▶ DATA FOR REVIEW
[Start of section]

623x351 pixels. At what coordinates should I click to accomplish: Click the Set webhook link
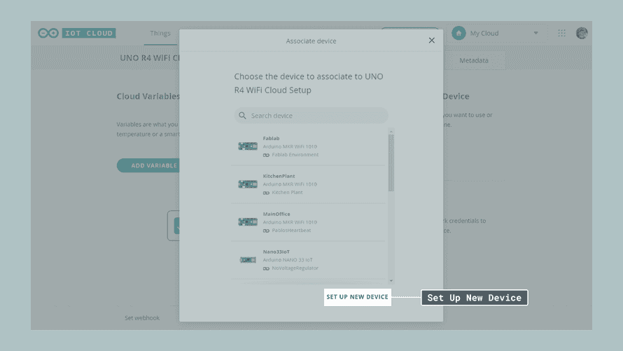pos(142,318)
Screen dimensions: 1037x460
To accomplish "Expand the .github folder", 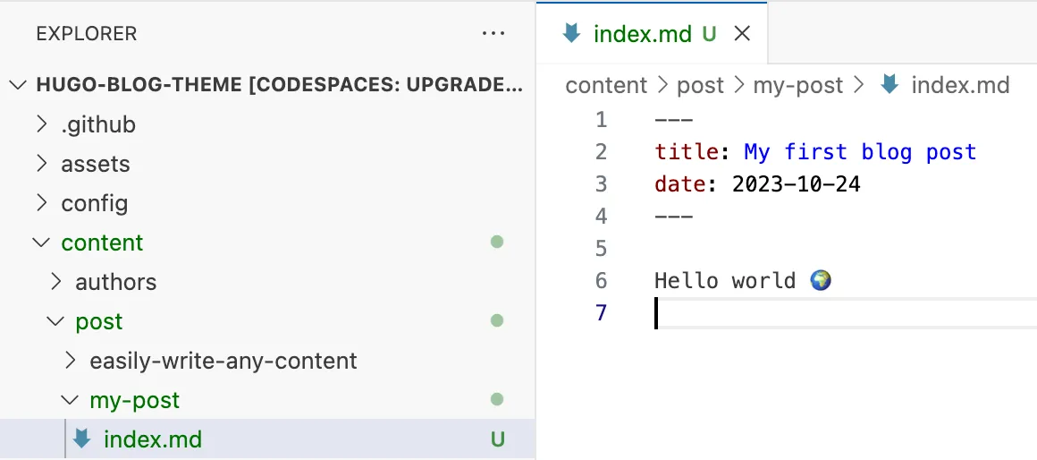I will pos(41,124).
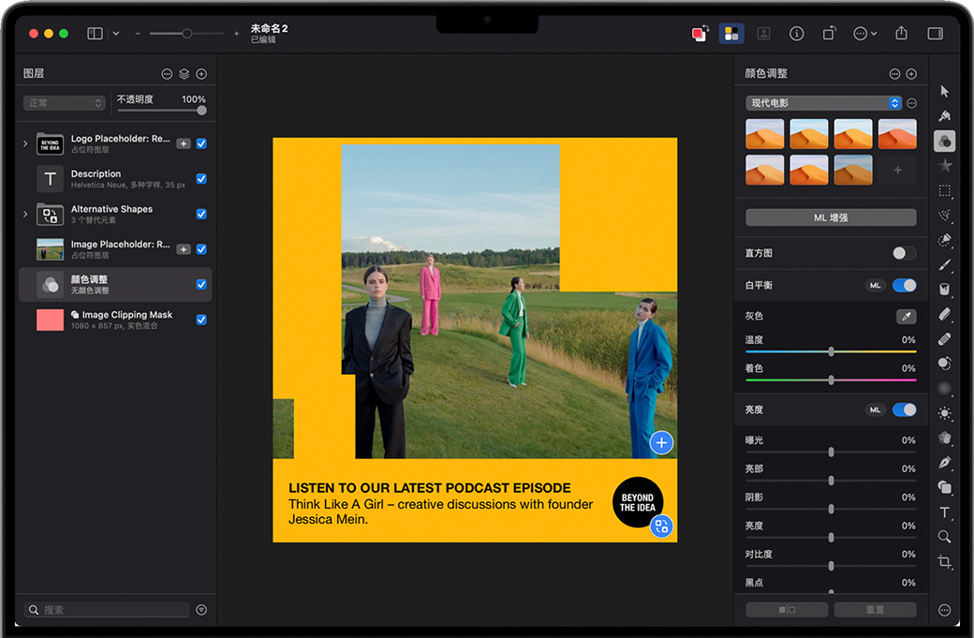Click the info icon in the title bar
Viewport: 974px width, 638px height.
click(x=796, y=33)
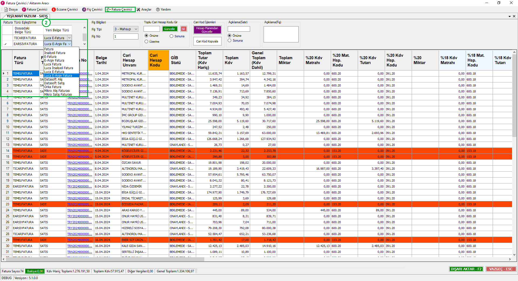Select the highlighted e-Fatura Çevirici toolbar item
The image size is (518, 281).
[120, 9]
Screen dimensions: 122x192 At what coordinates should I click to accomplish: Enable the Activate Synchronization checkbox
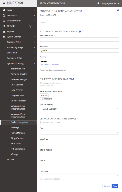(x=41, y=83)
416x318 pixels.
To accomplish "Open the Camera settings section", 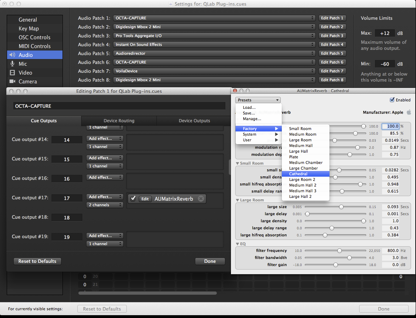I will click(28, 82).
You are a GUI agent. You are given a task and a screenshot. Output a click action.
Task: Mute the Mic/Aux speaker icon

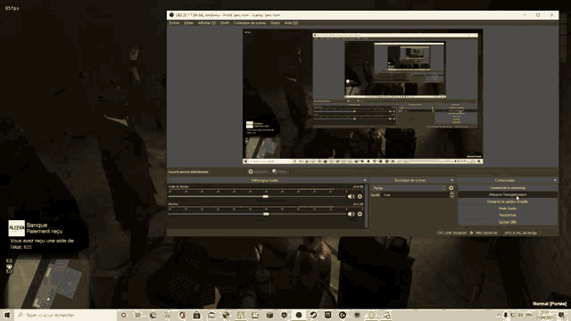pos(351,214)
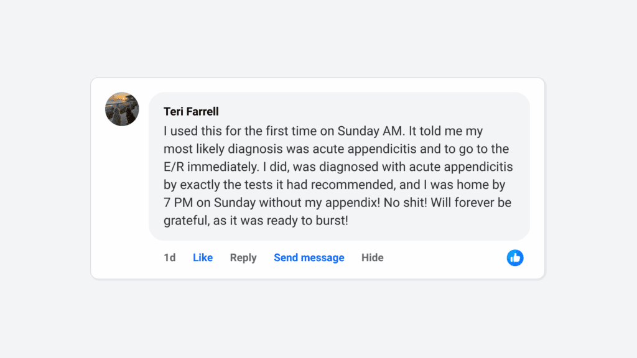Click the "1d" comment timestamp
The width and height of the screenshot is (637, 358).
[x=169, y=258]
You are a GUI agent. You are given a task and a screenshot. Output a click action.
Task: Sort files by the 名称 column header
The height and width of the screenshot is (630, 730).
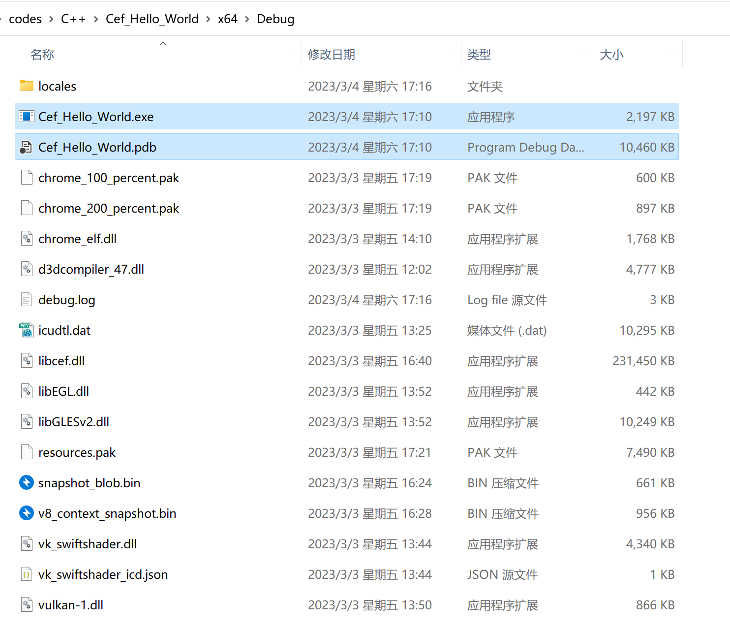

[End of section]

Reproduce the lines above, exactly and exclusively, from the line containing "Task: Sort files by the 名称 column header" down to the last line, both included; pictures are not part of the copy.

▶ EXERCISE OUTPUT
Task: Sort files by the 名称 column header
The height and width of the screenshot is (630, 730).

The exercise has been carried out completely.